--- SUPPLIED DATA Enclosed Below ---

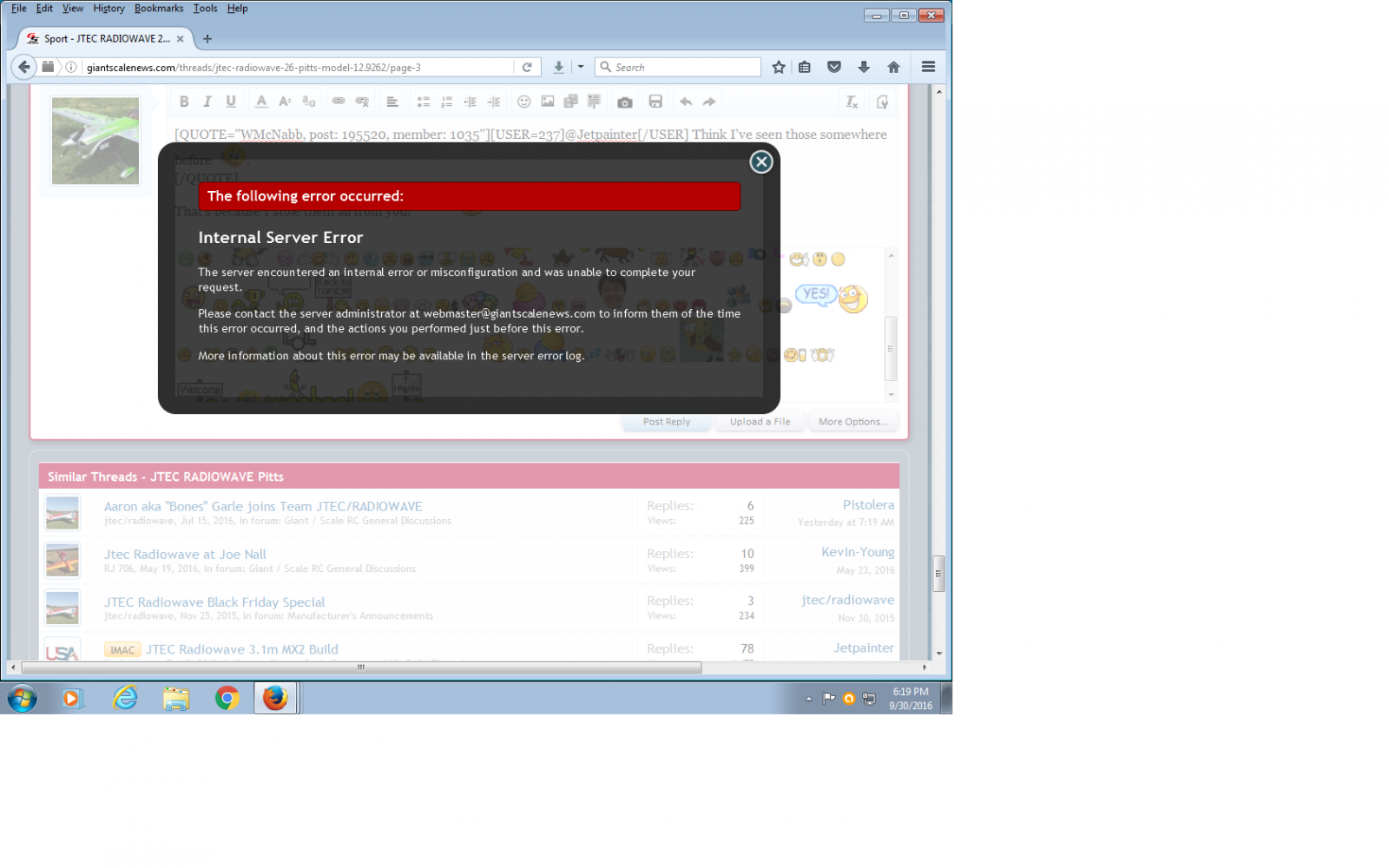Viewport: 1389px width, 868px height.
Task: Click the Pocket save icon
Action: pos(834,68)
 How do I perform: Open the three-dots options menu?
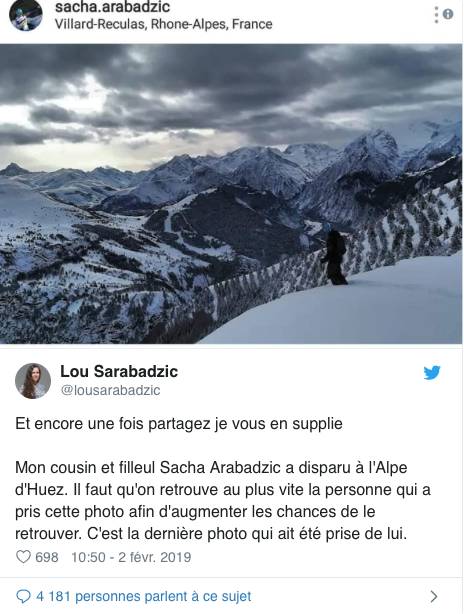pos(436,15)
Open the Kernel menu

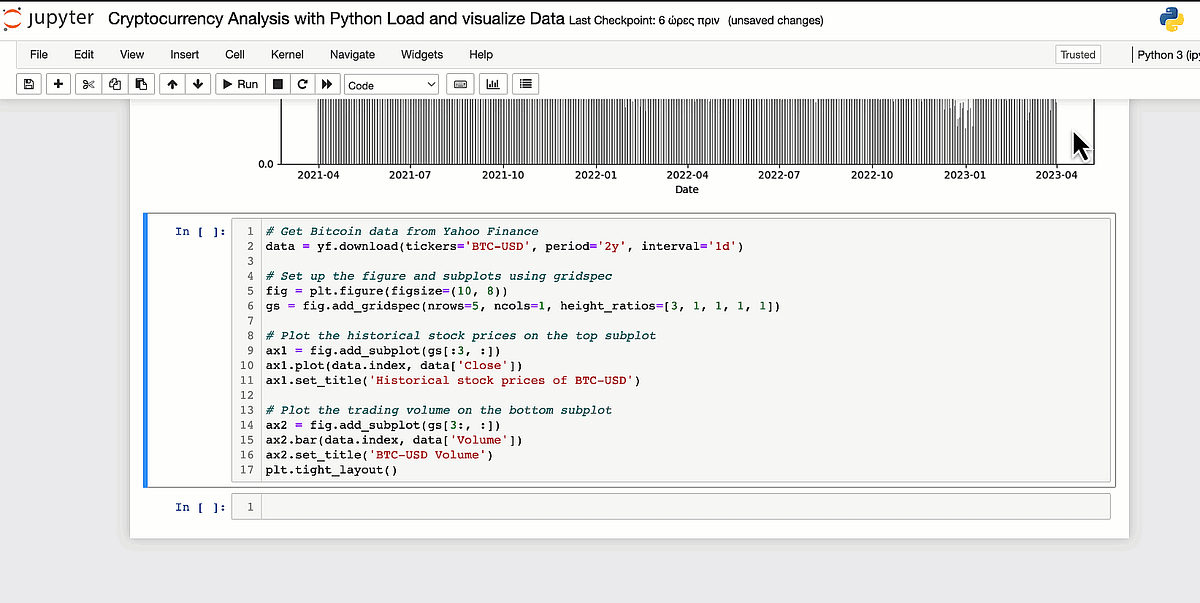287,55
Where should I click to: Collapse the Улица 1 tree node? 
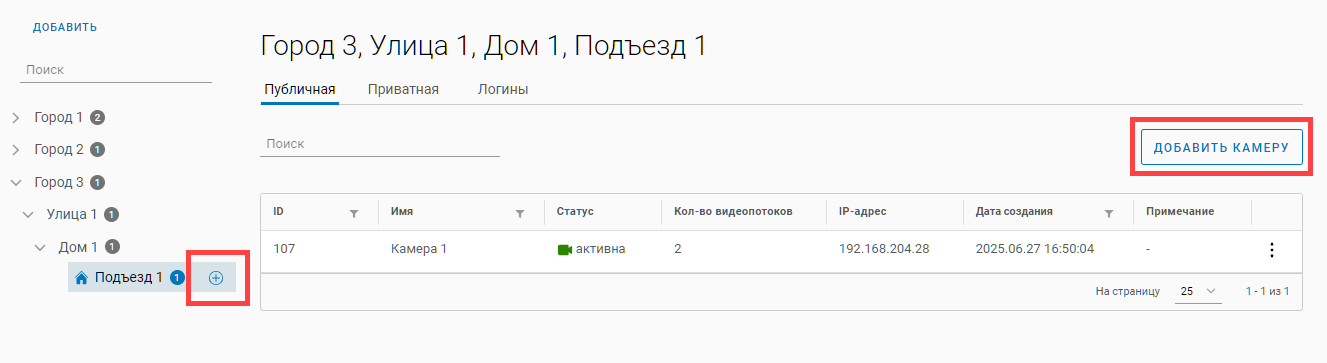pos(28,214)
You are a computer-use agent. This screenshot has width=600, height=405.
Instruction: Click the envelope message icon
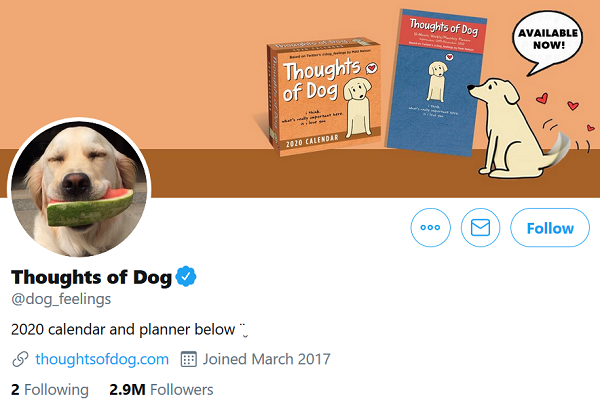tap(480, 228)
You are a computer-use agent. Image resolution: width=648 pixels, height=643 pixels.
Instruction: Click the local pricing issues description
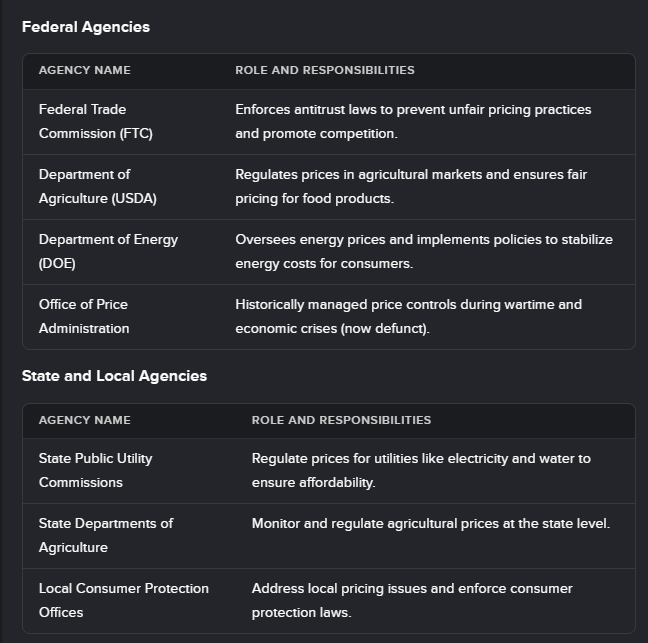click(x=412, y=600)
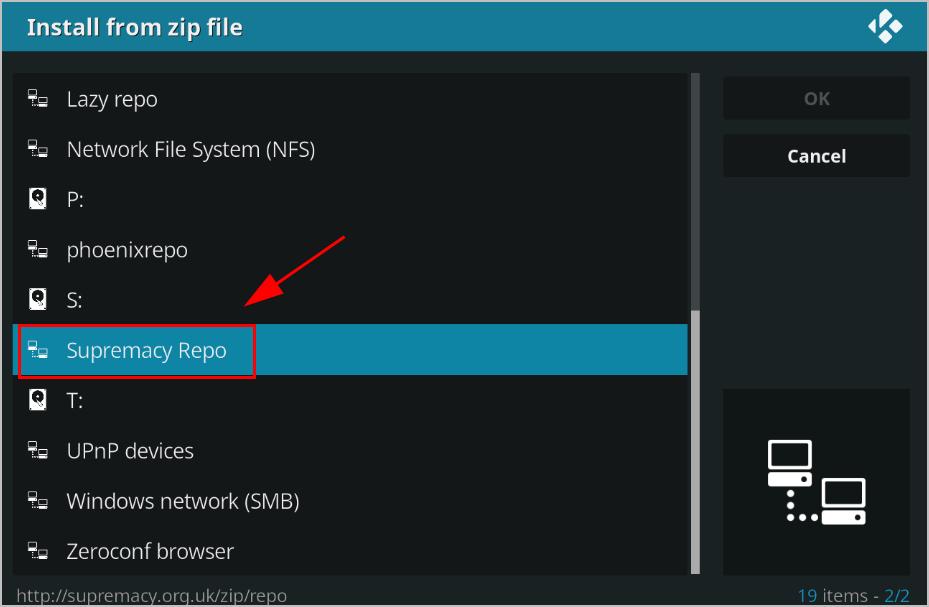Click the vertical list scrollbar

coord(696,323)
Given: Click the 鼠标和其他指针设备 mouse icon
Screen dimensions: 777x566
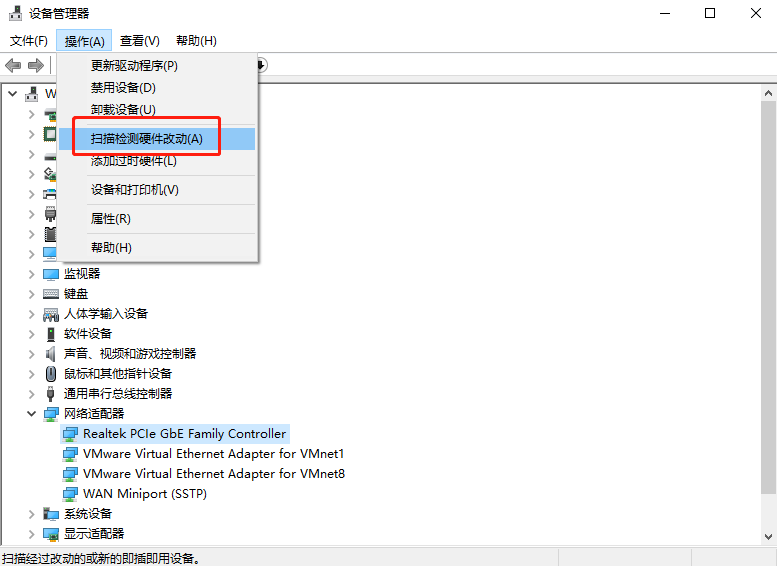Looking at the screenshot, I should click(x=51, y=374).
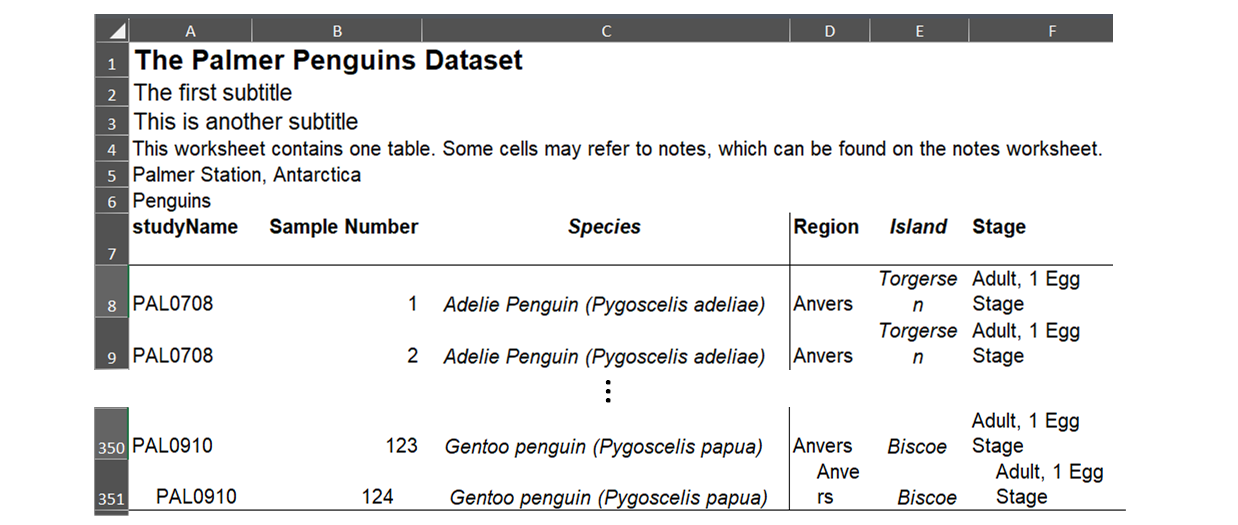Select the "Island" header cell

(918, 227)
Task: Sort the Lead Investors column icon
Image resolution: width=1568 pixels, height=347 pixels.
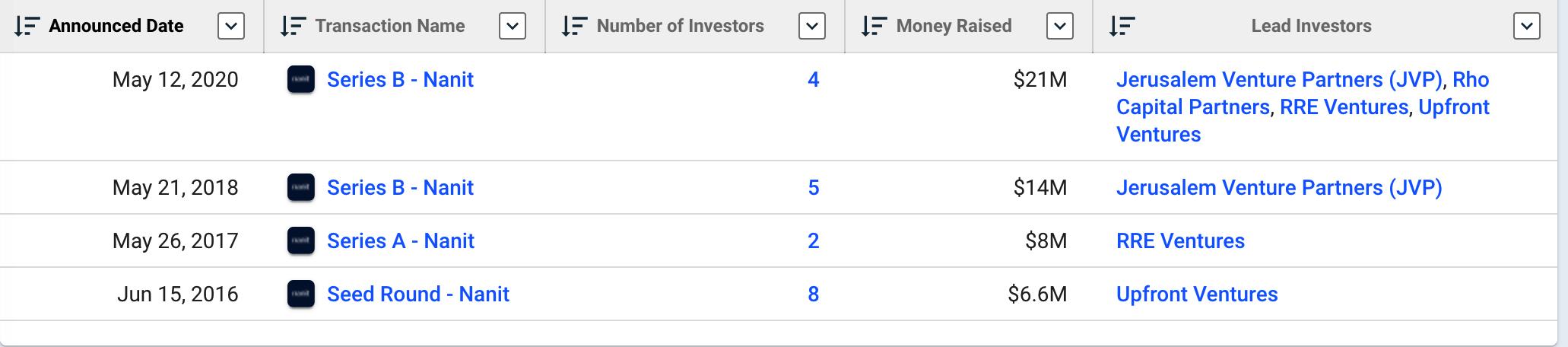Action: [1122, 26]
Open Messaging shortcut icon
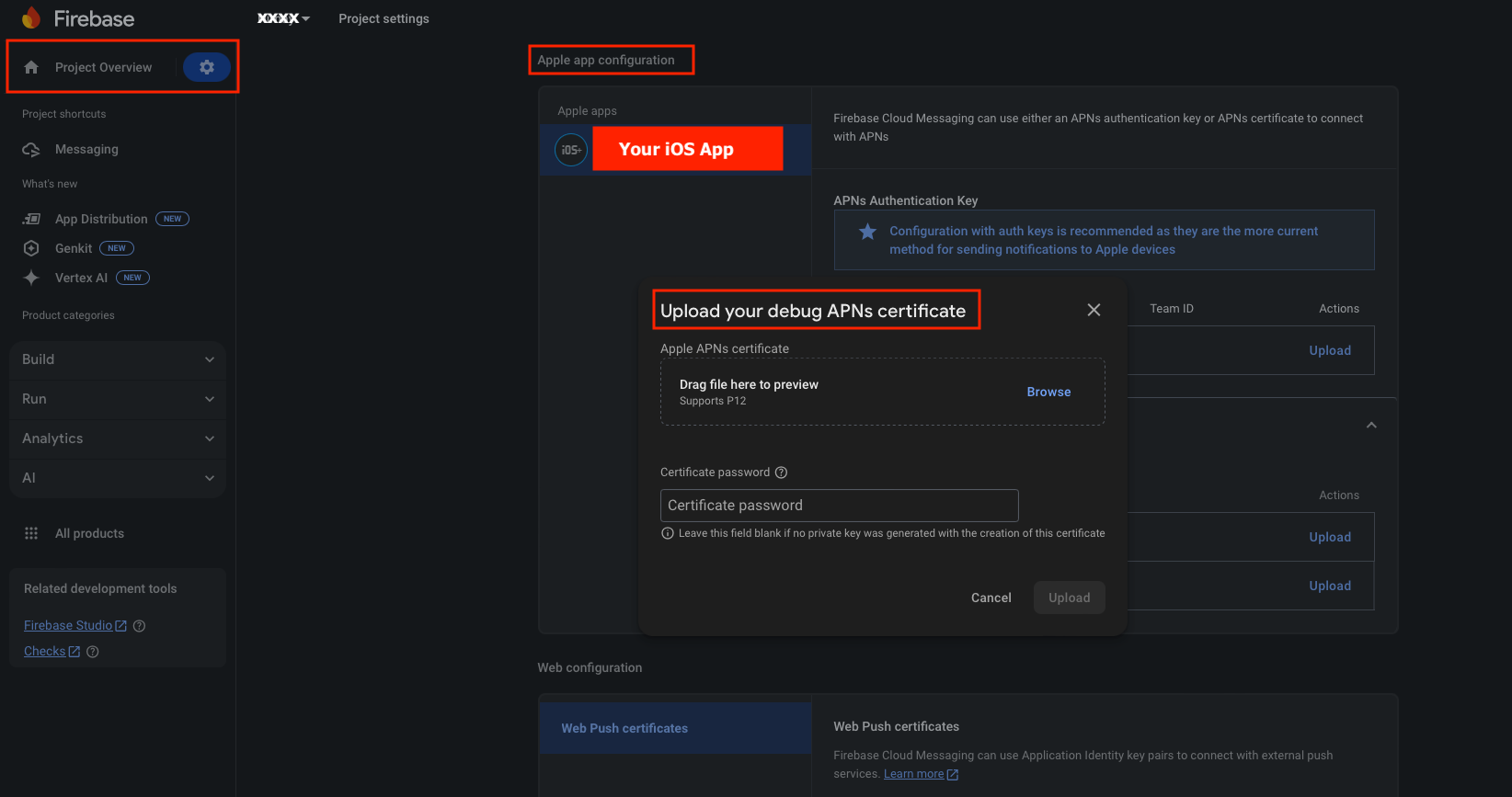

--- End of Enclosed SUPPLIED DATA ---

■ **GOAL OF THE EXERCISE**: No pictures should appear in the copy. Print exactly the lines above from the line containing "Instruction: Click the local" through the last line of the data.

■ **EXERCISE SOLUTION**:
Instruction: Click the local pricing issues description
click(x=412, y=600)
Click the vertical list scrollbar

coord(696,323)
Given: Click the 鼠标和其他指针设备 mouse icon
Screen dimensions: 777x566
Looking at the screenshot, I should click(x=51, y=374).
Select the "Island" header cell

(918, 227)
Task: Sort the Lead Investors column icon
Image resolution: width=1568 pixels, height=347 pixels.
Action: [1122, 26]
Open Messaging shortcut icon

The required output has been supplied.